:: PROVIDED DATA ::

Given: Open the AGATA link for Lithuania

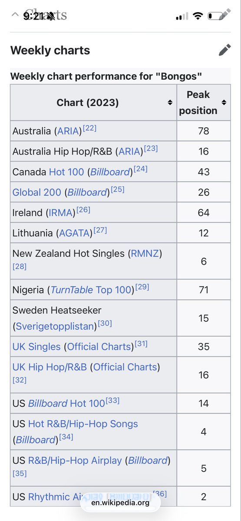Looking at the screenshot, I should click(x=74, y=233).
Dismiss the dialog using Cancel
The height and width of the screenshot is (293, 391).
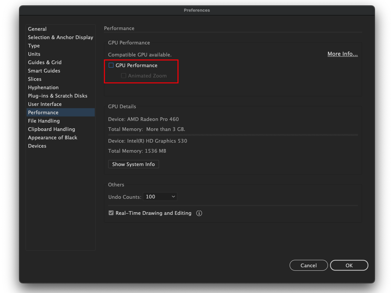point(308,265)
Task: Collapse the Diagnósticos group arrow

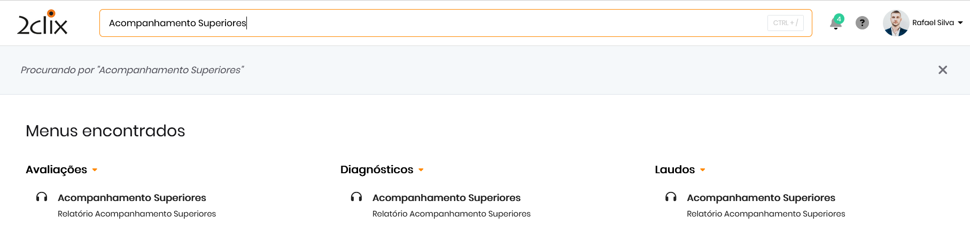Action: coord(421,170)
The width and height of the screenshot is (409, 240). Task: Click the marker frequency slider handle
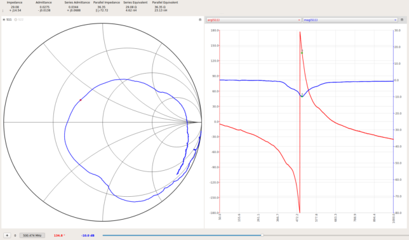[262, 236]
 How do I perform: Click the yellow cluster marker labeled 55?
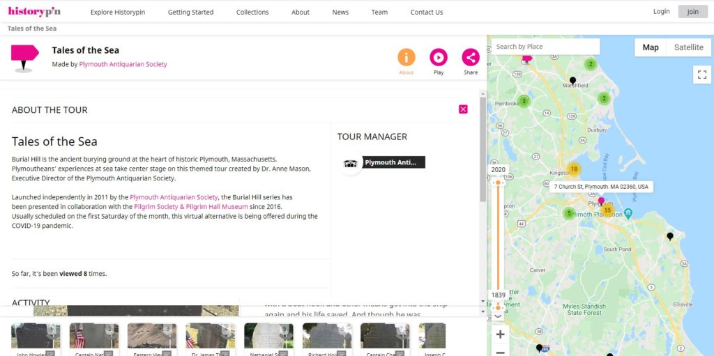(x=607, y=210)
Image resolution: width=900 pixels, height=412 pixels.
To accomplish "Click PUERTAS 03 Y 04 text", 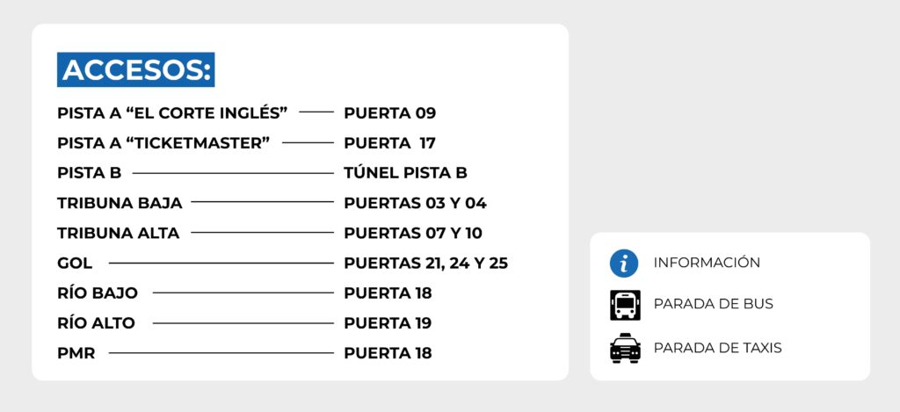I will pos(415,203).
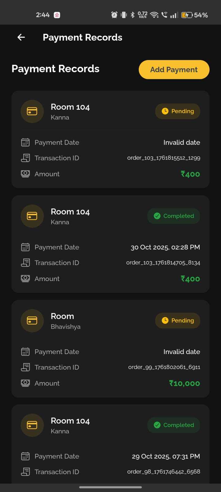
Task: Tap card icon on first Room 104 record
Action: pyautogui.click(x=32, y=111)
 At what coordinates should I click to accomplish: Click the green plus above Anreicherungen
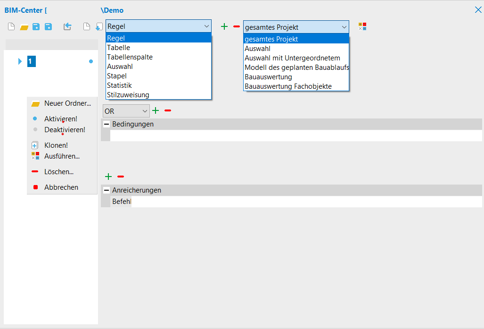(108, 177)
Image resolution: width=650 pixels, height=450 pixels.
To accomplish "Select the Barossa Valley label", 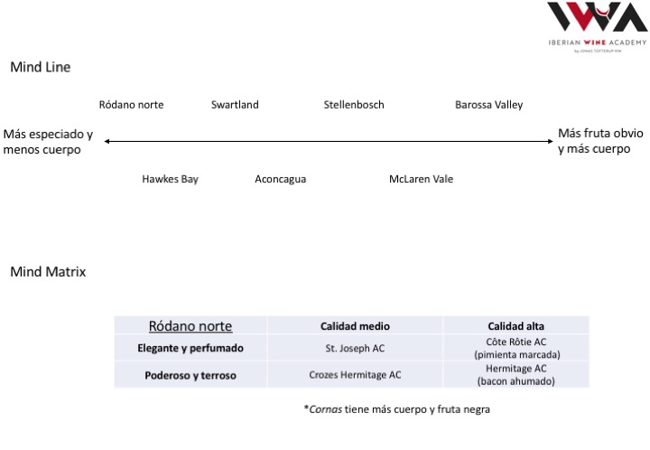I will click(488, 105).
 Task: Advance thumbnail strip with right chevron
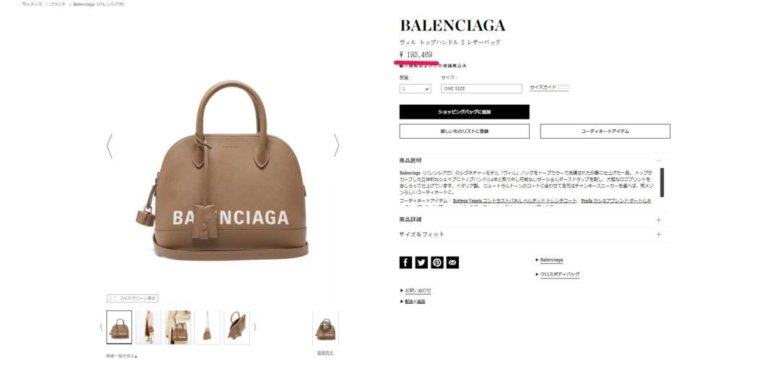coord(254,327)
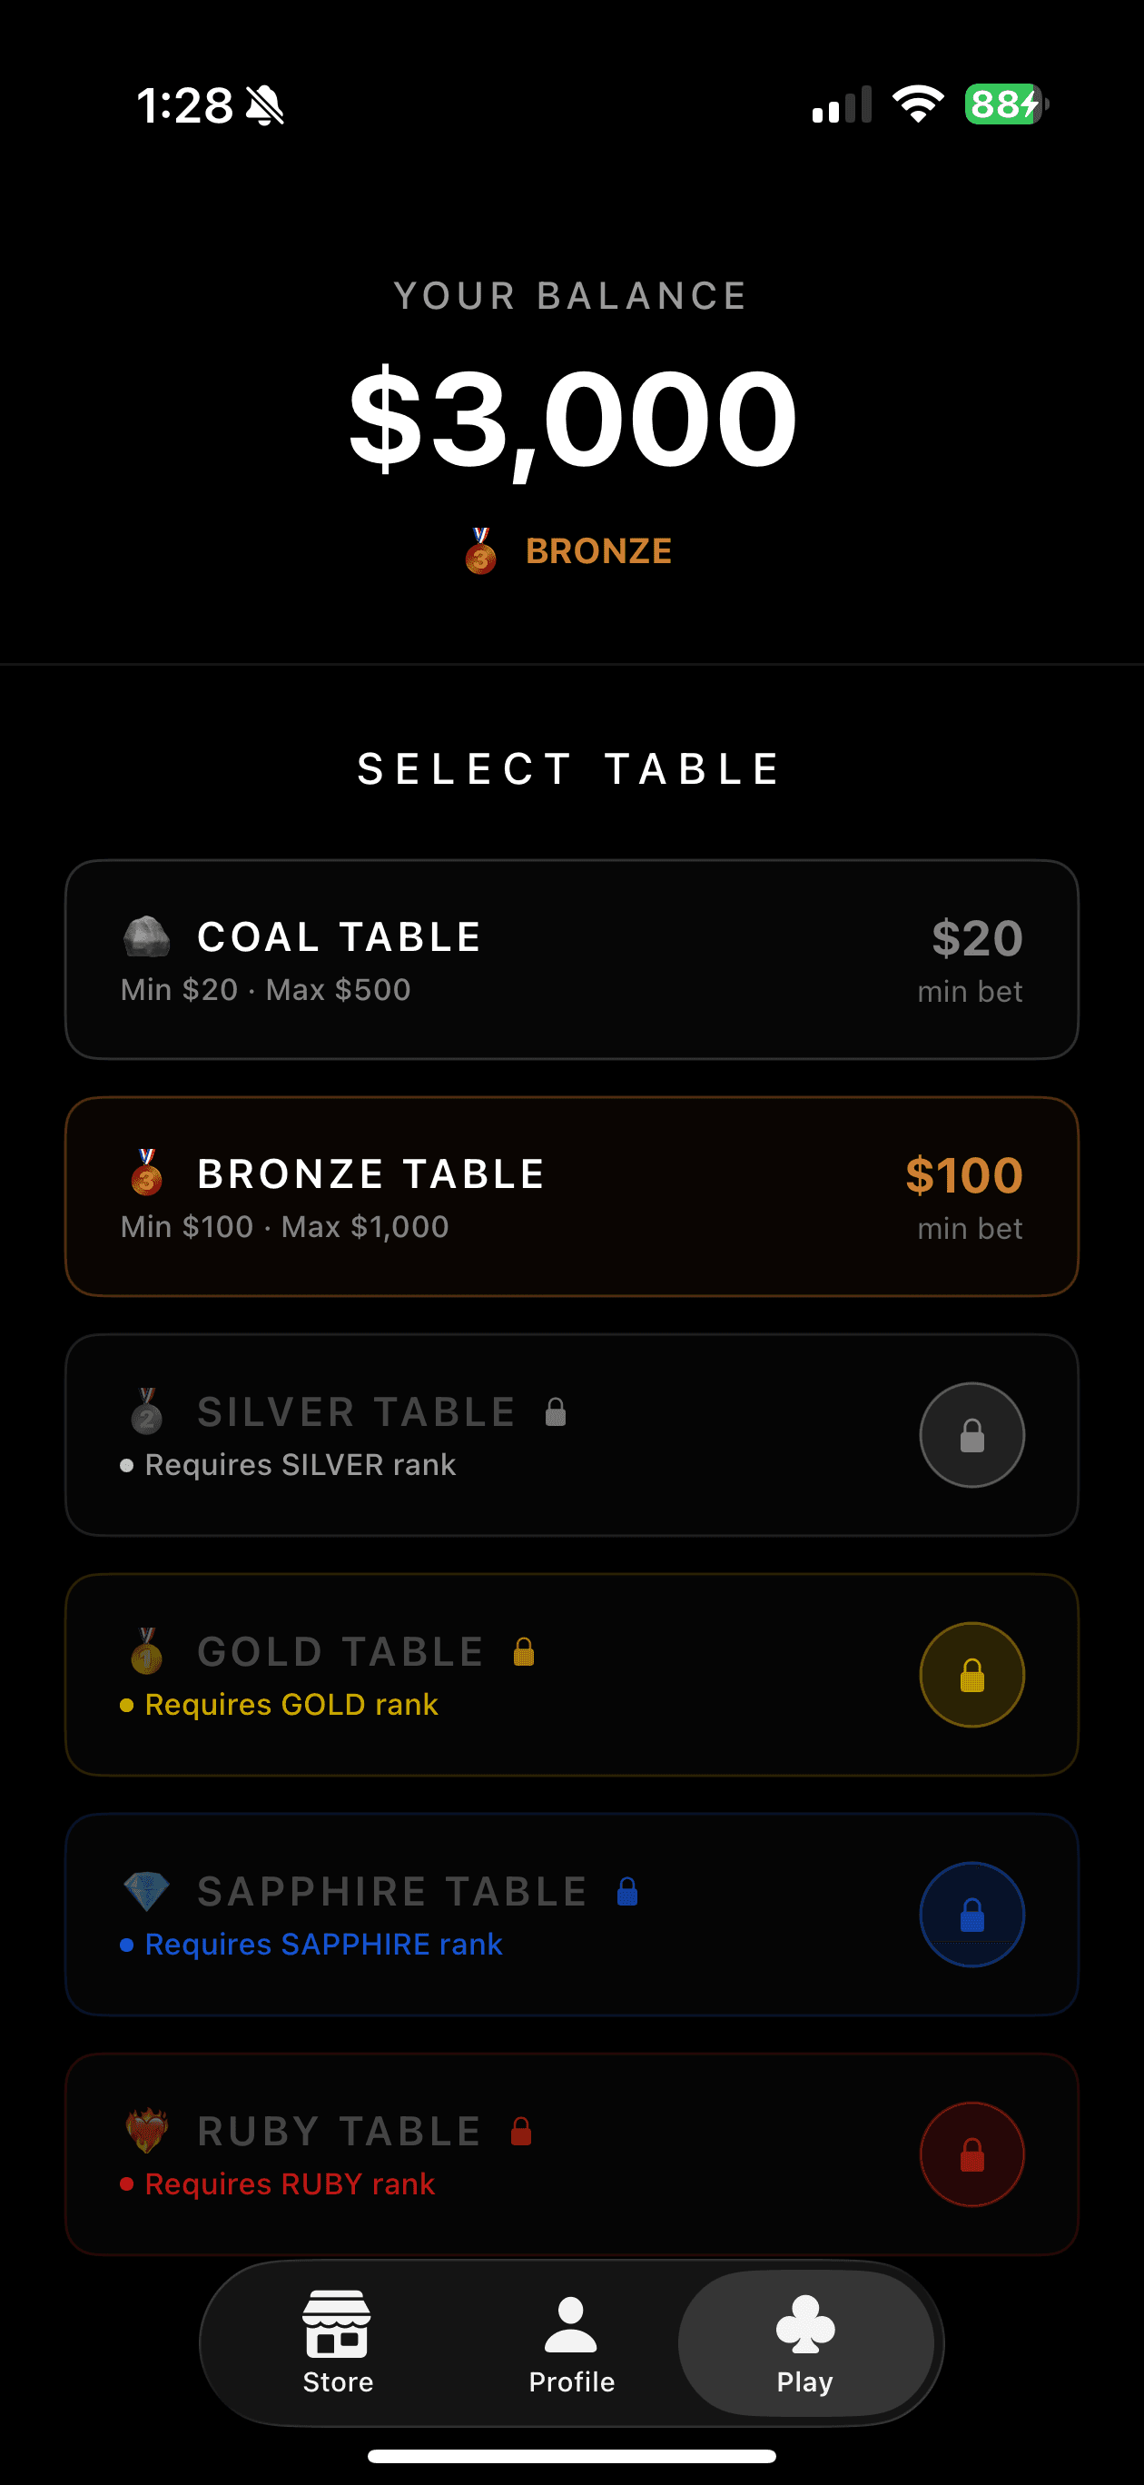Click the blue lock circle on Sapphire Table

tap(971, 1914)
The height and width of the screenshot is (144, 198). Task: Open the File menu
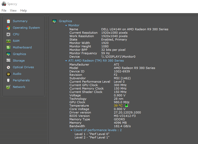[x=4, y=11]
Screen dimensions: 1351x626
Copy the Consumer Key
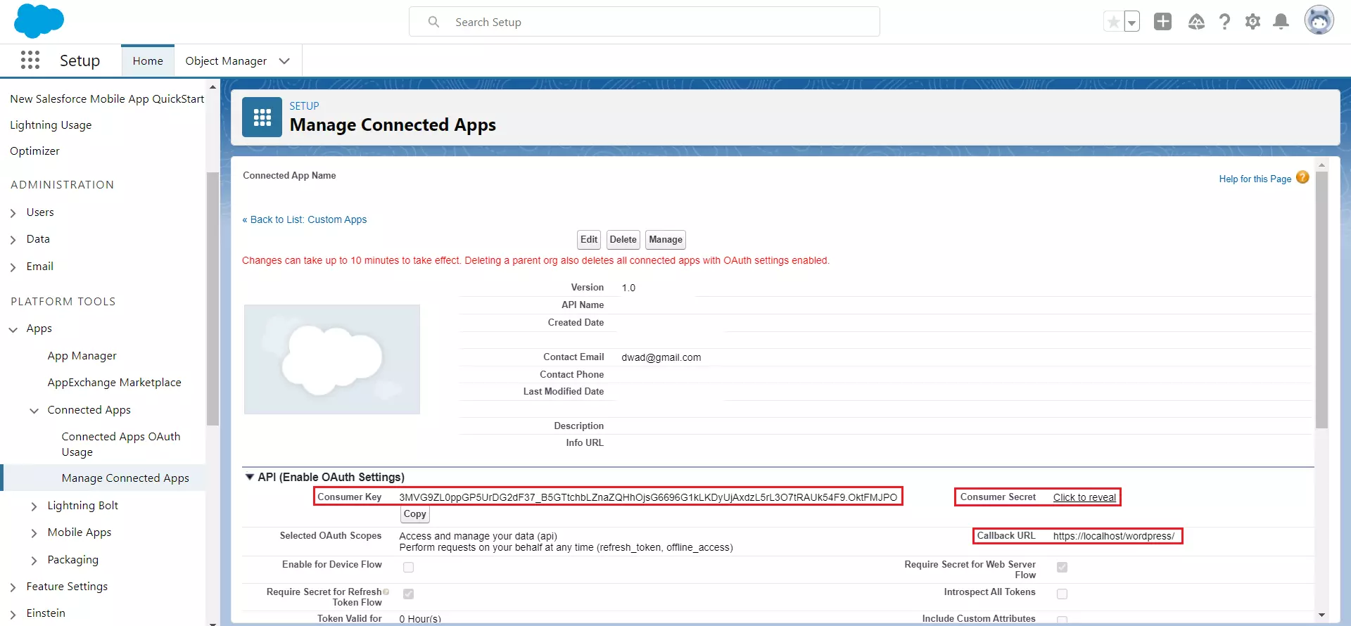[415, 514]
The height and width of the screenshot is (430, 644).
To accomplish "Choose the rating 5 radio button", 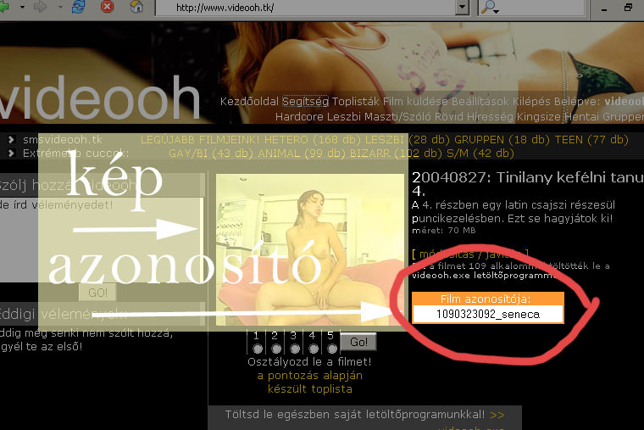I will click(331, 349).
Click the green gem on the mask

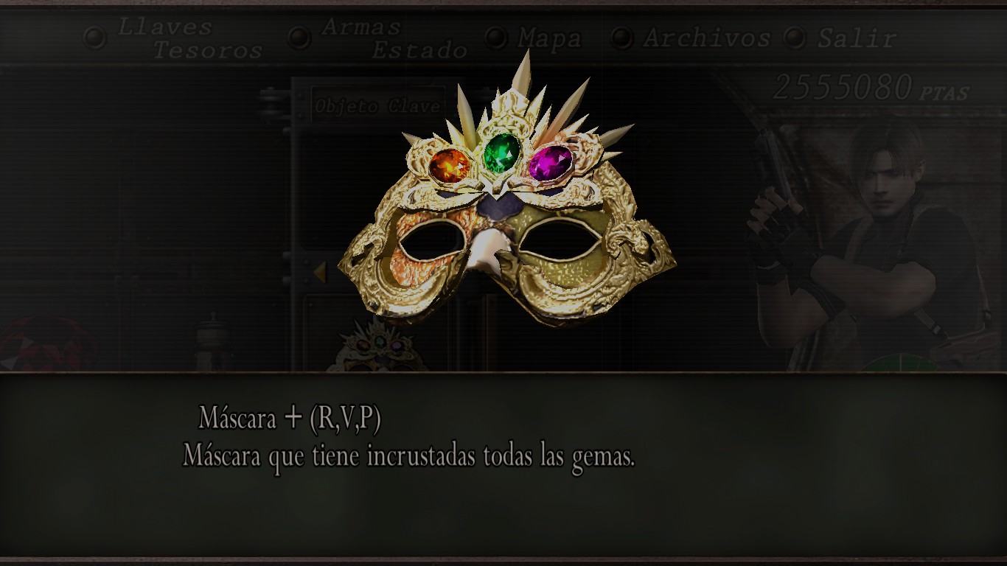[501, 152]
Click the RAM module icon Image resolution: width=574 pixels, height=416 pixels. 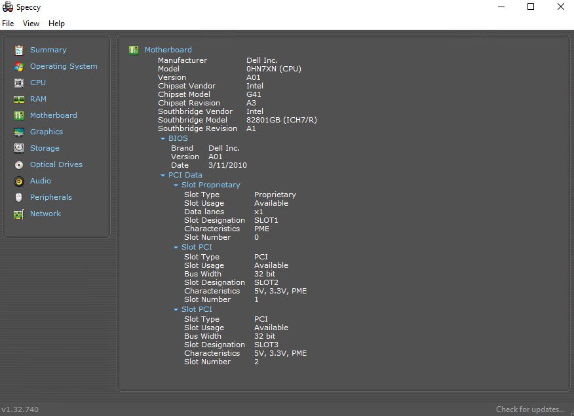click(18, 99)
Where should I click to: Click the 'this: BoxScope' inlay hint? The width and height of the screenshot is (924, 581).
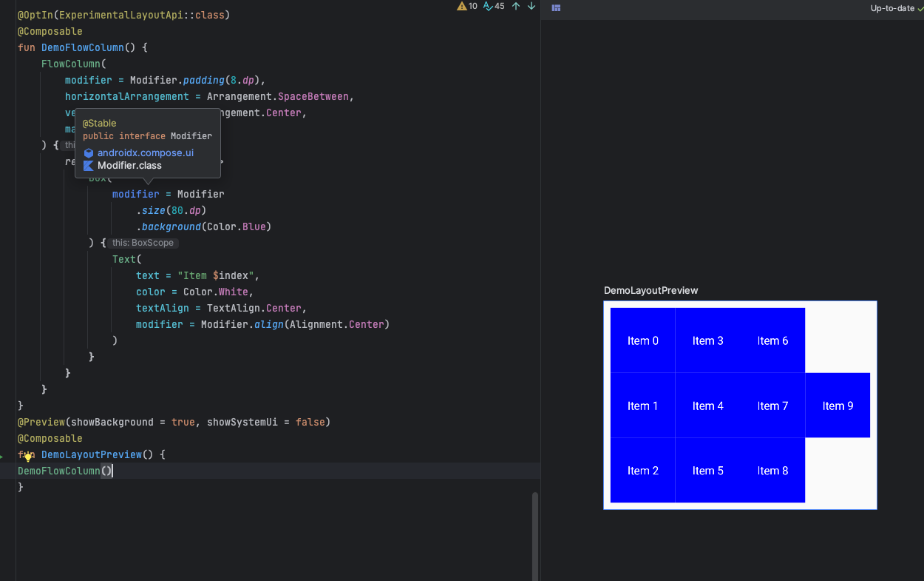pos(143,243)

:::

> [WHAT TO DO]
The answer must consist solely of the lines from the first line of the data through the line containing "Image resolution: width=900", inclusive, reproduced exactly and without pictures.

> [RESPONSE BELOW]
Given: Open the AGATA link for Lithuania

Looking at the screenshot, I should click(x=74, y=233).
Dismiss the dialog using Cancel
The height and width of the screenshot is (293, 391).
point(308,265)
Task: Collapse the Diagnósticos group arrow

Action: coord(421,170)
The width and height of the screenshot is (409, 240). Task: Click the marker frequency slider handle
[262, 236]
 How do I perform: Click the yellow cluster marker labeled 55?
(x=607, y=210)
Image resolution: width=900 pixels, height=412 pixels.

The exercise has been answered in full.